━━━ Supplied passage
Lemma: There is a unique monic polynomial of least degree satisfied by T. Indeed this minimal polynomial divides all other polynomials satisfied by T.
Proof: If f,g are two (non zero) polynomials of least degree satisfied by f, and we divide g by f, we get an equation if form g = qf + r, where deg(r) < deg(f). Since r = g - qf, and T satisfies both f and g, it also satisfies r. Since r has degree less than f, but f has least degree among non zero polynomials satisfied by T, so r = 0, i.e. f divides g. Since similarly g divides f, they must be scalar multiples of one another. In particular, if both are monic they are equal. QED.

We give a name to the unique monic polynomial of minimal degree satisfied by T.
Defn: If T:V-->V is a linear map, and dim(V) is finite, the monic polynomial f of least degree with f(T) = 0, i.e. such that (f(T))(v) = 0 for all v in V, is called the minimal polynomial of T.

Note it follows from the proof of existence of the minimal polynomial that it always has degree ≤ n^2 where n = dim(V). In fact the minimal polynomial has degree ≤ n = dim(V), a fact whose proof will be crucial in studying similarity.

Definition: If T:V-->V is a linear map, dim(V) is finite, and v is a vector in V, the unique monic polynomial f of least degree with f(T)(v) = 0, is called the minimal polynomial of T at v.

Remark: There is some such polynomial since the minimal polynomial for T on all of V works. The uniqueness proof for the one of least degree is also the same.

The next result is key to the ideas of this chapter.
━━━━━━
**Work instructions**
Write out the passage on minimal polynomials word for word, starting at "Defn: If T:V-->V" and ending at "of this chapter.".
━━━ Records supplied
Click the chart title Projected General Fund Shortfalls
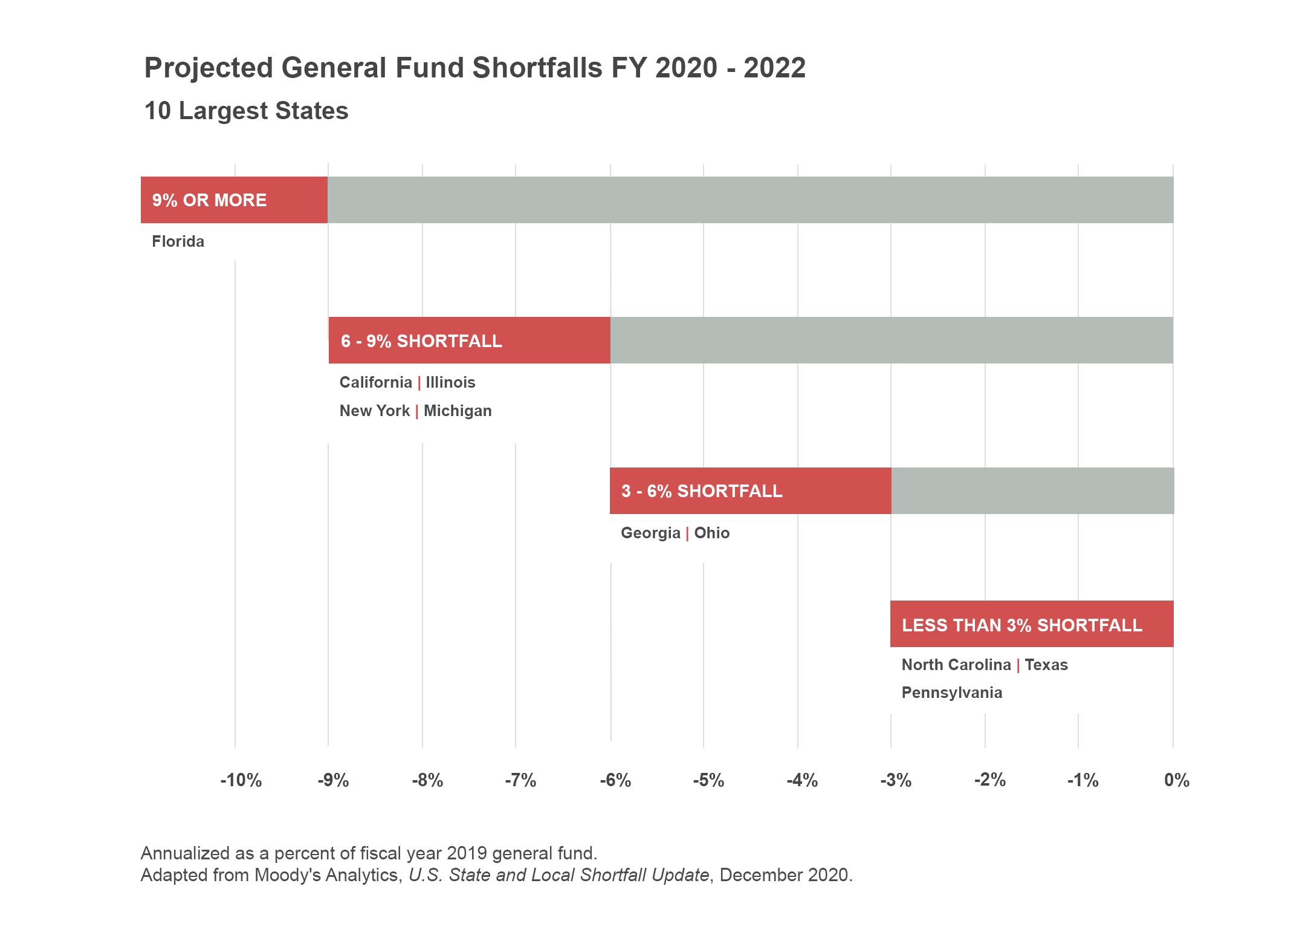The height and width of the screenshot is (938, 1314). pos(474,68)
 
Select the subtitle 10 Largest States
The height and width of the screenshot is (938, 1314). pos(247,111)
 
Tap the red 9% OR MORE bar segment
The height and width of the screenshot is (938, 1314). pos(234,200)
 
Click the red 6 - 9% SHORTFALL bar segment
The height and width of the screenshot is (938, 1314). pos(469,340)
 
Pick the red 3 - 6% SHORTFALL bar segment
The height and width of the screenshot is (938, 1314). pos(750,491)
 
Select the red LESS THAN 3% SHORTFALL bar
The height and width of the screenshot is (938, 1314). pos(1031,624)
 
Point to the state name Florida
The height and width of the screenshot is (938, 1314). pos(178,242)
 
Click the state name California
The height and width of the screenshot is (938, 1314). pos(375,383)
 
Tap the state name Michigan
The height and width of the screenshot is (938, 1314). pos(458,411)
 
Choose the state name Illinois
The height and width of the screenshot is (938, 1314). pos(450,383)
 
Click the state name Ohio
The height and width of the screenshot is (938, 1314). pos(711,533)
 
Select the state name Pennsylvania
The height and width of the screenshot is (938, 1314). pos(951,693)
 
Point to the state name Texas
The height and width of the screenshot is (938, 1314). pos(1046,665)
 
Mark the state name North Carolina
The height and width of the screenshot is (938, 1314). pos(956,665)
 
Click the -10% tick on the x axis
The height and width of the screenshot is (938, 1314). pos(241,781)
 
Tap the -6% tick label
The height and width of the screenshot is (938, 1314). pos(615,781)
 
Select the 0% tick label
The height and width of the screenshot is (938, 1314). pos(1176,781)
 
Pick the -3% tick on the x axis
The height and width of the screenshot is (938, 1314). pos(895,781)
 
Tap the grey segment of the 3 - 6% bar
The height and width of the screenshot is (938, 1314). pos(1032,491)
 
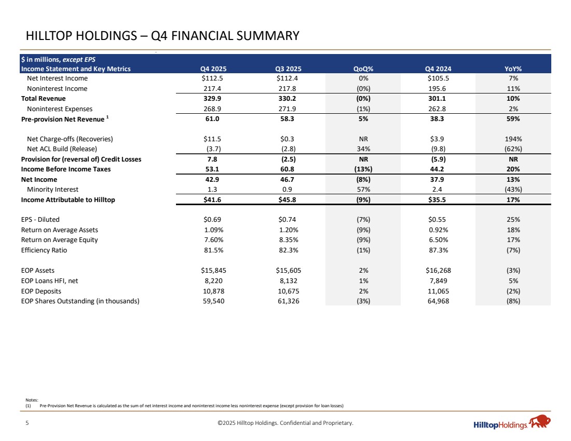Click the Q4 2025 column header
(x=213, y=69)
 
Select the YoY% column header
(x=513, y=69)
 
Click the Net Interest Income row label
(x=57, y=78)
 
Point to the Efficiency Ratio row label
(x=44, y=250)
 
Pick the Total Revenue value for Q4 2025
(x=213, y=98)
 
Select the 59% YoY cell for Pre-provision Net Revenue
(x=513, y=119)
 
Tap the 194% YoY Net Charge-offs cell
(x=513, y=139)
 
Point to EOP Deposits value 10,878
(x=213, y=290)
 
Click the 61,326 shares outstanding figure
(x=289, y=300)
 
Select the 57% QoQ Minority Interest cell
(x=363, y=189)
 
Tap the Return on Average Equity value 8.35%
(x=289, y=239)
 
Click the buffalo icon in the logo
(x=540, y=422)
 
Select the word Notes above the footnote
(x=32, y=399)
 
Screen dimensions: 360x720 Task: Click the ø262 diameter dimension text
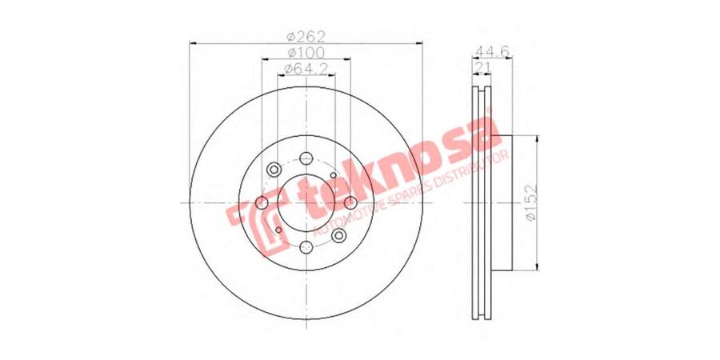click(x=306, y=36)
━━━━━━
━━━ Records supplied
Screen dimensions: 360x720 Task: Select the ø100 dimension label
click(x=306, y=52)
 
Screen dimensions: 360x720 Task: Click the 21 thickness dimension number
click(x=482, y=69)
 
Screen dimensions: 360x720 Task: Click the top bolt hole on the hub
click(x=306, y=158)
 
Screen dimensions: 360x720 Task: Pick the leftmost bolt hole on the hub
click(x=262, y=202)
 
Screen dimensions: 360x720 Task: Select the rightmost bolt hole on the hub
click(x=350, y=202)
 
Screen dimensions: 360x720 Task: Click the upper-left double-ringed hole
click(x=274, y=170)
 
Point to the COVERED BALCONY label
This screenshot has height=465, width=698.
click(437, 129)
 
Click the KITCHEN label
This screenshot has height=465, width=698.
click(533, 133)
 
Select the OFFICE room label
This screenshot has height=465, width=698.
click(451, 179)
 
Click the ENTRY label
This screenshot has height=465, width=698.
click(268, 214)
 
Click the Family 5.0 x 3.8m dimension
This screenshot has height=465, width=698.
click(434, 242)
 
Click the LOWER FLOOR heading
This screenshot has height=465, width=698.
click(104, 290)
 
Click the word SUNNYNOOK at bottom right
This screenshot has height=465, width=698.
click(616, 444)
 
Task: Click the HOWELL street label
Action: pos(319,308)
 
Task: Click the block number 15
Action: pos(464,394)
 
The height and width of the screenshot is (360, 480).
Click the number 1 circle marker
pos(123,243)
━━━━━━
━━━ Records supplied
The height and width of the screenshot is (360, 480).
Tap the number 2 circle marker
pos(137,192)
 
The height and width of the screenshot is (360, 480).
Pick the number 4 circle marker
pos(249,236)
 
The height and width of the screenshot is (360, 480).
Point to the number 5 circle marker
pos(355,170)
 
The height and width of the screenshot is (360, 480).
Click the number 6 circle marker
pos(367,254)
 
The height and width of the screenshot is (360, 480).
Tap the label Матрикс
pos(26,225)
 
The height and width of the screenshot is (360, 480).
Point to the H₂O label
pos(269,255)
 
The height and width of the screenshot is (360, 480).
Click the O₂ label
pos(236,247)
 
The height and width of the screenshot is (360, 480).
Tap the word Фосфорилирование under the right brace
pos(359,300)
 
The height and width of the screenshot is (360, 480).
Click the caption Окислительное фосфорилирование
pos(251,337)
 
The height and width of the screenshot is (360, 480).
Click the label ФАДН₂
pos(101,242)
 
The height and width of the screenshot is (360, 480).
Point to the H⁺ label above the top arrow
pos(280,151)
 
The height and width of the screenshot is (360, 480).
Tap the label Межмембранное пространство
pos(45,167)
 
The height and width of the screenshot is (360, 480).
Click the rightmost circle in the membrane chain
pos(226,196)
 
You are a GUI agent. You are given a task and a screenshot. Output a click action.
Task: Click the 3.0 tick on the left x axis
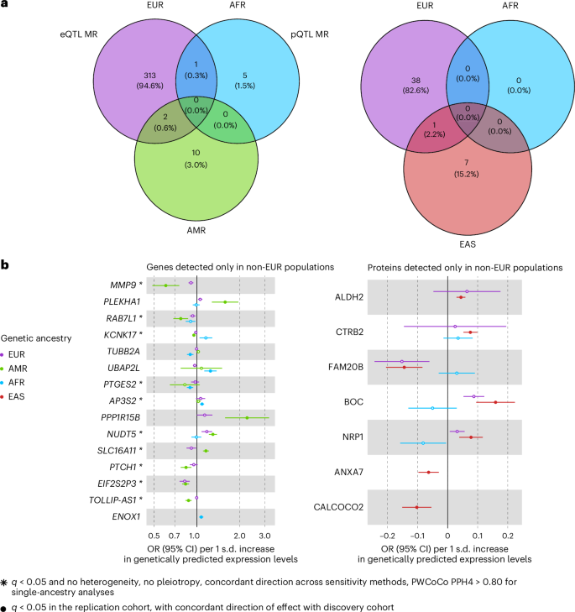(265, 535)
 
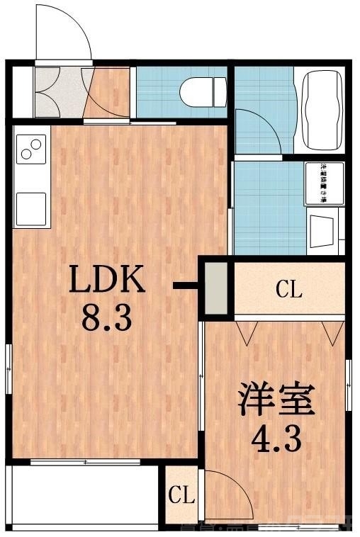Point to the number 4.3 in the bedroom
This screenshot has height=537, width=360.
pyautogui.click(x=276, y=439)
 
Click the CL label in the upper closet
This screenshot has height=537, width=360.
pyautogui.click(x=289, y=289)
━━━━━━
**Response to the exercise**
Defn: If T:V-->V is a linear map, and dim(V) is finite, the monic polynomial f of least degree with f(T) = 0, i.e. such that (f(T))(v) = 0 for all v in V, is called the minimal polynomial of T.

Note it follows from the proof of existence of the minimal polynomial that it always has degree ≤ n^2 where n = dim(V). In fact the minimal polynomial has degree ≤ n = dim(V), a fact whose proof will be crucial in studying similarity.

Definition: If T:V-->V is a linear map, dim(V) is finite, and v is a vector in V, the unique monic polynomial f of least degree with f(T)(v) = 0, is called the minimal polynomial of T at v.

Remark: There is some such polynomial since the minimal polynomial for T on all of V works. The uniqueness proof for the one of least degree is also the same.

The next result is key to the ideas of this chapter.